Fig. 8.. Knockdown of TrkB in the mPFC reduces the antidepressant-like effects of arketamine.

(A) Experimental design and timeline. On day 0, the virus was injected into the IL region of the mPFC. CSDS was applied from days 11 to 20. On day 21, the SIT identified CSDS-susceptible mice. On day 22, arketamine or vehicle was bilaterally injected into the mPFC (IL). (B) Schematic representation of the IL injection site and virus distribution in the brain. Scale bar, 100 μm. PrL, Prelimbic Cortex; DP, Dorsal Prefrontal Cortex. (C) Western blot analysis of TrkB protein expression in the mPFC of virus-injected mice (n = 6). ***P < 0.001 (Student’s t test). (D to F) Results of the LMT, FST, and SPT. Data are presented as mean ± SEM (n = 9 or 10). *P < 0.05, **P < 0.01, and ***P < 0.001 (one-way ANOVA). (G) Schematic of whole-cell patch-clamp recording configuration of mPFC (IL) neurons from C57BL/6 mice receiving an intra-IL injection of the AAV-CaMKllα-shTrkB-mCherry or AAV-CaMKllα-mCherry. (H) Representative traces of sEPSCs in mPFC (IL) neurons. Scale bars, 2 s, 10 pA. (I) Cumulative probability plots of sEPSC interevent intervals and average sEPSC frequency. *P < 0.05 (one-way ANOVA). (J) Cumulative probability plots of sEPSC amplitude and average sEPSC amplitude. Data are presented as mean ± SEM (n = 19, 18, and 16 neurons from 6 mice). *P < 0.05 (one-way ANOVA). (K) Voltage traces evoked by inward current injections (250, 275, and 300 pA) in mPFC (IL) neurons. Scale bars, 200 ms, 200 mV. (L) Firing frequency as a function of depolarizing currents. Data are presented as mean ± SEM (n = 23, 20, and 20 neurons from six mice). *P < 0.05 (two-way ANOVA).

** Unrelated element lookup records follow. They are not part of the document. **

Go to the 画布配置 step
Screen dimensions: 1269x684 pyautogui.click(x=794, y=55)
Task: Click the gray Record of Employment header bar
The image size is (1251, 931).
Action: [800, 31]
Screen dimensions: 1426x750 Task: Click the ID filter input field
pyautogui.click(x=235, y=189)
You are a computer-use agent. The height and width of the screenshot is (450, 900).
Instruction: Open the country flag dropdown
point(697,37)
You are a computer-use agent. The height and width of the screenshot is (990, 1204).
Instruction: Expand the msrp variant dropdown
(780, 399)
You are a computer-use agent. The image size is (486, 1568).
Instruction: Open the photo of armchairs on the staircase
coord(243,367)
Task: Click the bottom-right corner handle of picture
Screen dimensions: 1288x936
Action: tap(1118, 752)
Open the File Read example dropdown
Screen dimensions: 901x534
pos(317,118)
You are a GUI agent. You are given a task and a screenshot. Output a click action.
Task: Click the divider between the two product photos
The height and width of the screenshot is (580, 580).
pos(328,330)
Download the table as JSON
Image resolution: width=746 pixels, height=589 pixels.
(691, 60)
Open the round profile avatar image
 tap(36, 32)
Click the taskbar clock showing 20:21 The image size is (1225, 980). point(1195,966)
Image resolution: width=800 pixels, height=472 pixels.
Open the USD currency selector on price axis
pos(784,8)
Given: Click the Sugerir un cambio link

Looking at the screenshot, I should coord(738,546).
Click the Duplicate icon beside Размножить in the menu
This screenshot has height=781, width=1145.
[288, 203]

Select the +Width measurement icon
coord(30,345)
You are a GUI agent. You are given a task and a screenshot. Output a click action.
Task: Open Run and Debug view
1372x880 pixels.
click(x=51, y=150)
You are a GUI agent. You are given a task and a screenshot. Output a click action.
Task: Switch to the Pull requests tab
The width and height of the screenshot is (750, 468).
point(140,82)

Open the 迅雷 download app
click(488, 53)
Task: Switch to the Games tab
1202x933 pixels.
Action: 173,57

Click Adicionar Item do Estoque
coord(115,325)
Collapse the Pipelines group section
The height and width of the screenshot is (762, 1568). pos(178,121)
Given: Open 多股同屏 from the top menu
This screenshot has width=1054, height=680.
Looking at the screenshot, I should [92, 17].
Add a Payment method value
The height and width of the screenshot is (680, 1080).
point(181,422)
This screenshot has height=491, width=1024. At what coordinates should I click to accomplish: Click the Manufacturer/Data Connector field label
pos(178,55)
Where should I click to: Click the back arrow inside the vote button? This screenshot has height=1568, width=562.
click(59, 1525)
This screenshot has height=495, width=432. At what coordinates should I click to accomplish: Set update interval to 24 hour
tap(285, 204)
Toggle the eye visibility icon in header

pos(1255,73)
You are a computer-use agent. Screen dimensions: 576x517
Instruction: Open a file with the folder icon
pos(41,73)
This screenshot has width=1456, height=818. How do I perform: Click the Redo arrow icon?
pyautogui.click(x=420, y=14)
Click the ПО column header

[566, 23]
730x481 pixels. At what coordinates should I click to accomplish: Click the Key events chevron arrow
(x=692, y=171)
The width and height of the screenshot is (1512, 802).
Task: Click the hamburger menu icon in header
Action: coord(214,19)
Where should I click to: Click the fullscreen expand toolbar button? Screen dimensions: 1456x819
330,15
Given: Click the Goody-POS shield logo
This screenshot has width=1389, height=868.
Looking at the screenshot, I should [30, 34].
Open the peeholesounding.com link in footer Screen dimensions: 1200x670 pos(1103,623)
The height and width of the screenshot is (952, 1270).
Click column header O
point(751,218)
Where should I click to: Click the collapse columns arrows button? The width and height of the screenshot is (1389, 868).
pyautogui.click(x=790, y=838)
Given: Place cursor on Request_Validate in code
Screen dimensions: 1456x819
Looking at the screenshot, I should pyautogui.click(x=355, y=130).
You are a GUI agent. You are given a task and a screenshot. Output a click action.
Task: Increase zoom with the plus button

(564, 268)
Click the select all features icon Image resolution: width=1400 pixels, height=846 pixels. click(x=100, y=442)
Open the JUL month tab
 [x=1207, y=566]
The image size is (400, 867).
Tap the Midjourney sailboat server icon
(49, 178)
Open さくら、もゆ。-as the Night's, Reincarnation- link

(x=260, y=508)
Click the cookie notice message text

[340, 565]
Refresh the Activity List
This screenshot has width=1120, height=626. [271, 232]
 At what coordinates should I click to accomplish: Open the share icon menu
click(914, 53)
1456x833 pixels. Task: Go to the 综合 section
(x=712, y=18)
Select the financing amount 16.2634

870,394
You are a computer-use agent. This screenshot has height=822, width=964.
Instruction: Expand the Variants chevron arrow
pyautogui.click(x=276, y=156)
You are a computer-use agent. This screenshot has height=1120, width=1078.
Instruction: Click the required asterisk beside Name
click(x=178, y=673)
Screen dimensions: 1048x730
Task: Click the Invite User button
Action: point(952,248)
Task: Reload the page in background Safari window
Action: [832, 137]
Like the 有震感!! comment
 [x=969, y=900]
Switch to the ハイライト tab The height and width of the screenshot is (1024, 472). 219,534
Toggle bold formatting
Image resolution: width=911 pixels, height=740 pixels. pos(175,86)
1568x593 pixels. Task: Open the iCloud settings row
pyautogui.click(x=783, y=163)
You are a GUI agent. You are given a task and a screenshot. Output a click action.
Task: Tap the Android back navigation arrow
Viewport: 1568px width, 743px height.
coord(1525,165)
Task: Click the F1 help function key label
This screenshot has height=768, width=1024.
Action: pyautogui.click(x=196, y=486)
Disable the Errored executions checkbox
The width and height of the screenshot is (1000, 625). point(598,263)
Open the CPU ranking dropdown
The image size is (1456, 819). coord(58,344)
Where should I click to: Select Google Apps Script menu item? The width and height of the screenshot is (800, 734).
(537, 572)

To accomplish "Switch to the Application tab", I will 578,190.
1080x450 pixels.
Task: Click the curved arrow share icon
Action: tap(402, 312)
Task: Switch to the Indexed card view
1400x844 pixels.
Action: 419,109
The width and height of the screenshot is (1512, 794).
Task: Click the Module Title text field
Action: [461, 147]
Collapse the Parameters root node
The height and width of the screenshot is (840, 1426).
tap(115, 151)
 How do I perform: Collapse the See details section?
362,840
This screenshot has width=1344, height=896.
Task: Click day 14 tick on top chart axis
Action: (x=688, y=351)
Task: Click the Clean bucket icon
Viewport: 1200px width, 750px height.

Fig. 9.. Disruption of the mPFC-NAc circuit diminishes the antidepressant-like effects of arketamine.

(A) Schematic representation of the experimental design. Scale bar, 100 μm. (B and E) Diagram of the fiber photometry apparatus used to measure Ca²⁺ signals in response to air puff and foot shock stimuli in mice treated with either vehicle or arketamine. (C and F) Averaged Ca²⁺ responses to air puff and foot shock stimuli in the mPFC (IL) of vehicle- or arketamine-treated mice. (D and G) Comparison of ΔF/F and the area under the curve (AUC) of ΔF/F for air puff and foot shock stimuli in the mPFC (IL) of vehicle- or arketamine-treated mice. Data are presented as mean ± SEM (trial = 24, mice = 6). *P < 0.05, **P < 0.01, and ***P < 0.001(Student’s t test). (H) Timeline of treatment and behavioral assessments. On day 0, a virus was injected into the mPFC (IL) and NAc (shell). CSDS was applied from days 14 to 24. On day 25, the SIT identified CSDS-susceptible mice. On day 26, arketamine or vehicle was bilaterally injected into the mPFC (IL). Behavioral tests, including the LMT, FST, and 1% SPT, were conducted thereafter. (I) Illustration of the IL injection site and virus distribution in the brain. Scale bar, 100 μm. eGFP, enhanced green fluorescent protein. (J) Inhibition of NAc (shell)–projecting mPFC (IL) neurons expressing hM4Di upon bath application of CNO (5 μM). Data are presented as mean ± SEM (n = 8 cells per group from three mice). ***P < 0.001 (two-way ANOVA). (K to M) Results of LMT, FST, and SPT. Data are presented as mean ± SEM (n = 12 or 14). *P < 0.05 and ***P < 0.001 (one-way ANOVA).